[Saved data entries]
◇ ◇ ◇
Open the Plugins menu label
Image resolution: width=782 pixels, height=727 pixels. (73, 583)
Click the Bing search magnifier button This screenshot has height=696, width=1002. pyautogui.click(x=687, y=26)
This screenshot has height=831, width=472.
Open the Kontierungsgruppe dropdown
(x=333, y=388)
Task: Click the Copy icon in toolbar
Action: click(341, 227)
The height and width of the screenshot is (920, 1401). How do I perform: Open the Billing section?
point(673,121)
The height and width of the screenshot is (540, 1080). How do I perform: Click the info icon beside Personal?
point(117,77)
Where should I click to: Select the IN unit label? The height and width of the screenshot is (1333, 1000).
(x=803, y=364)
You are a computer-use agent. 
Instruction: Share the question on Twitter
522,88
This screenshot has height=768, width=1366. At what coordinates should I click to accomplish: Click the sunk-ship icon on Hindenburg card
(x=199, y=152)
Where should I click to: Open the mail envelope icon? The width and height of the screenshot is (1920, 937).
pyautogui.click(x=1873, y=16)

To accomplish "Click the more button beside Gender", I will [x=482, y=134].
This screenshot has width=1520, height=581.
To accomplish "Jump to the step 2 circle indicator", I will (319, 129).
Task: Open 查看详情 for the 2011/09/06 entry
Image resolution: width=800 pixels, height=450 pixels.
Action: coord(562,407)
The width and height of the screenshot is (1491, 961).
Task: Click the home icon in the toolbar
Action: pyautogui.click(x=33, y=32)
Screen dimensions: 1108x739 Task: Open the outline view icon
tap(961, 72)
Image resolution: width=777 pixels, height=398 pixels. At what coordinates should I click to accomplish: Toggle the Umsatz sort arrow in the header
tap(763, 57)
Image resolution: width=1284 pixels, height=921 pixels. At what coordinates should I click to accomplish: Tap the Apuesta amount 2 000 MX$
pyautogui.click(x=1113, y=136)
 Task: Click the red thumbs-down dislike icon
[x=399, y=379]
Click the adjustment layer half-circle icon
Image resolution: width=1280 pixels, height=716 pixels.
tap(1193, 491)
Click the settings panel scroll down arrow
◇ ◇ ◇
- **Task item**
Lines that contain "will" should be pulled from the entries above and reported.

- **Solution for this task**
To accomplish "Click the more button beside Gender", I will [x=482, y=134].
To accomplish "Jump to the step 2 circle indicator", I will (319, 129).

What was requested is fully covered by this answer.